Abstract

The Rattlesnake Mountain intrusion in the Big Bend region of Texas is an early Tertiary analcime-bearing monzonite sill about 80 m thick that was injected at shallow depth and underwent differentiation in place. It contains sheets, lamellae, cylindroidal masses, and ocelli of syenite that show systematic distribution within the monzonite. Lamellae occur in the contact rocks, cylinders are confined to the lower central zone, and sheets are concentrated in the upper central zone. Ocelli are found only in a narrow zone near the top of the sill. All rocks of the sill display similar mineral assemblages with strong compositional zonation of individual mineral species. In particular, feldspars range from intermediate plagioclase, through anorthoclase, to Na-rich sanidine, and finally, to albite plus K-feldspar. Pyroxenes show a general trend from essentially normal augite to increasingly iron-plus-sodium–enriched varieties. Over-all crystal settling did not cause formation of syenitic rocks, but the central zone of the sill contains a relatively mafic monzonite that is complementary in composition and amount to the enclosed bodies of syenite. Border zones have little syenite (1 percent), and the monzonite composition is the same as a mixture of the more mafic central monzonite and enclosed syenitic rocks in the proportions in which they occur in the central zone. Crystal fractionation played a dominant role in generating syenitic rest liquids that could be aggregated into the structures found in the sill; rifting of a partially solid crystal mesh explains the formation of lamellae and many sheets, but the cylindroidal masses and ocelli are more enigmatic. The rocks of the Rattlesnake Mountain sill, as well as others of Big Bend, show distinct chemical similarities to alkalic oceanic suites such as those of the Azores.

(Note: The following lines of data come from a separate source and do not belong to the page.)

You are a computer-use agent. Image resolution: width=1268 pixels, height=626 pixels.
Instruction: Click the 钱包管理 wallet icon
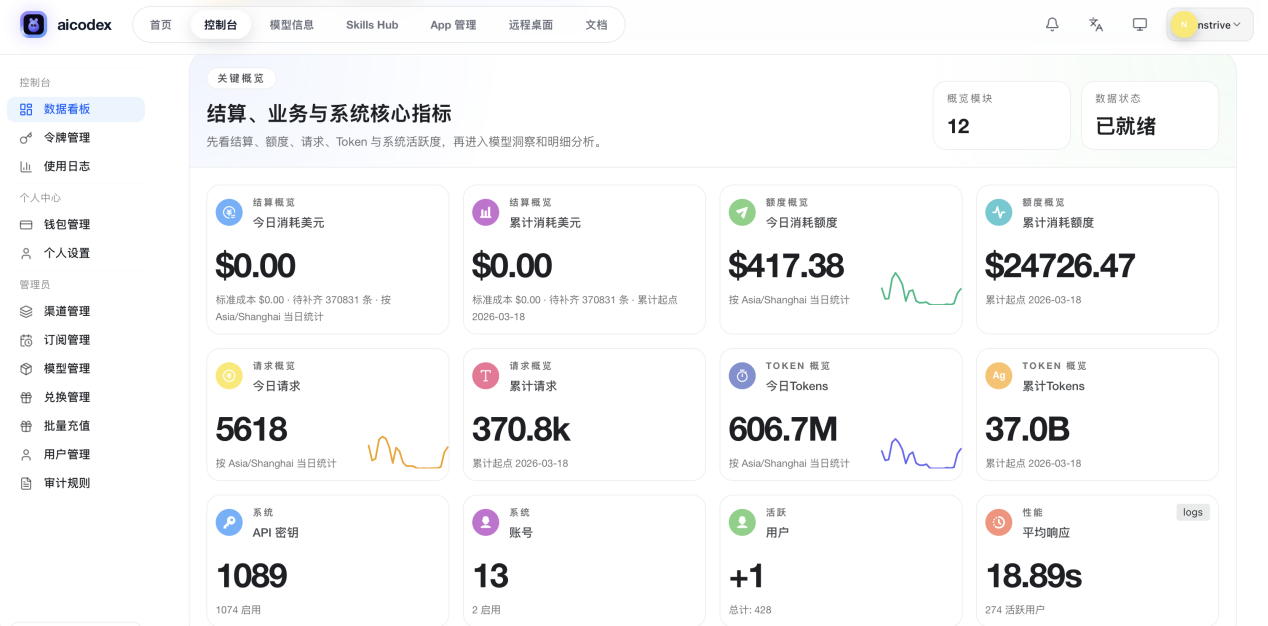pos(26,225)
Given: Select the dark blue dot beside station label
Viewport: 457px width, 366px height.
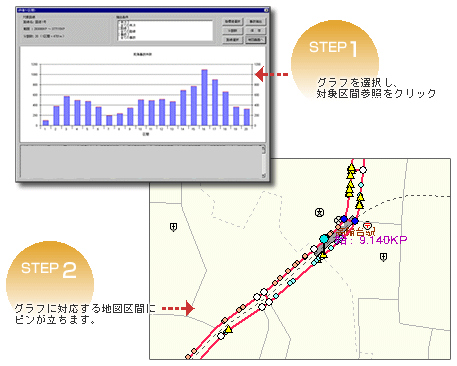Looking at the screenshot, I should [355, 221].
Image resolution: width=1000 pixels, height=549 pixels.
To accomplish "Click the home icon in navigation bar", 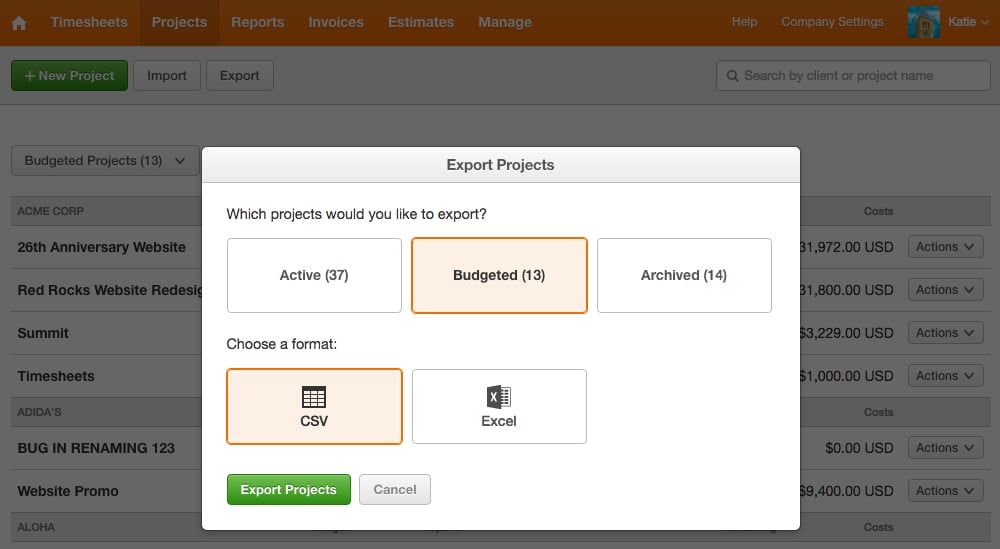I will 19,22.
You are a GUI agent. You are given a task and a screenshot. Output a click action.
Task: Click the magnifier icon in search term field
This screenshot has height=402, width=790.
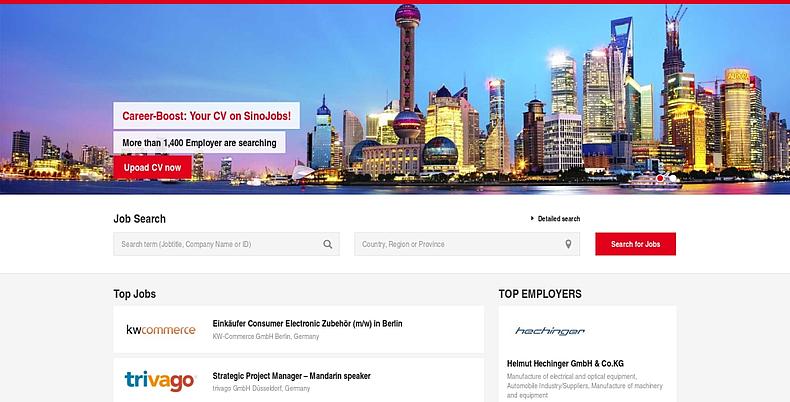tap(327, 244)
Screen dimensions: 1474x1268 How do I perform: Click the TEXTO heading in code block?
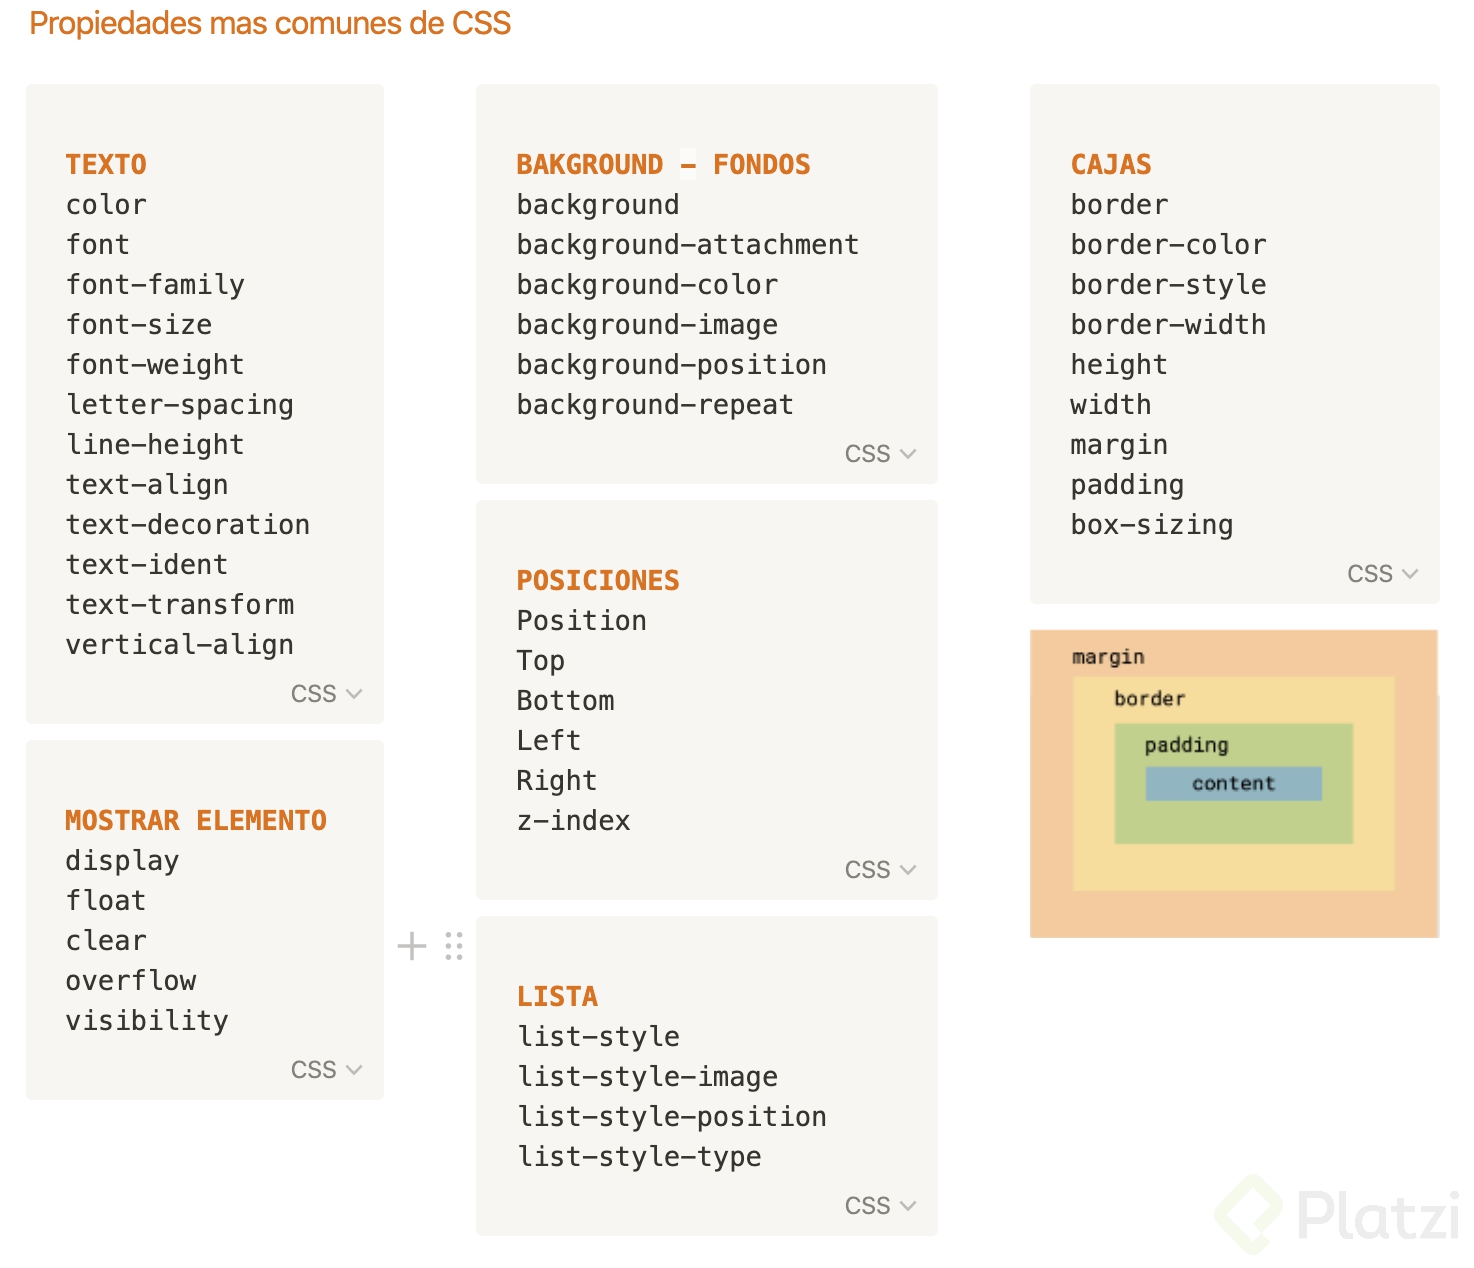tap(106, 165)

The syenite of the sill is typical of the undersaturated felsic rocks found in many shallow mafic intrusions in Big Bend, and it is in contrast to oversaturated quartz-bearing microsyenite, microgranite, and extrusive equivalents that occur as separate masses unconnected with more mafic rocks. There appear to be two differentiation trends related, perhaps, to undersaturated and saturated basaltic lava flows known in the area and possibly also affected by depth at which differentiation occurred.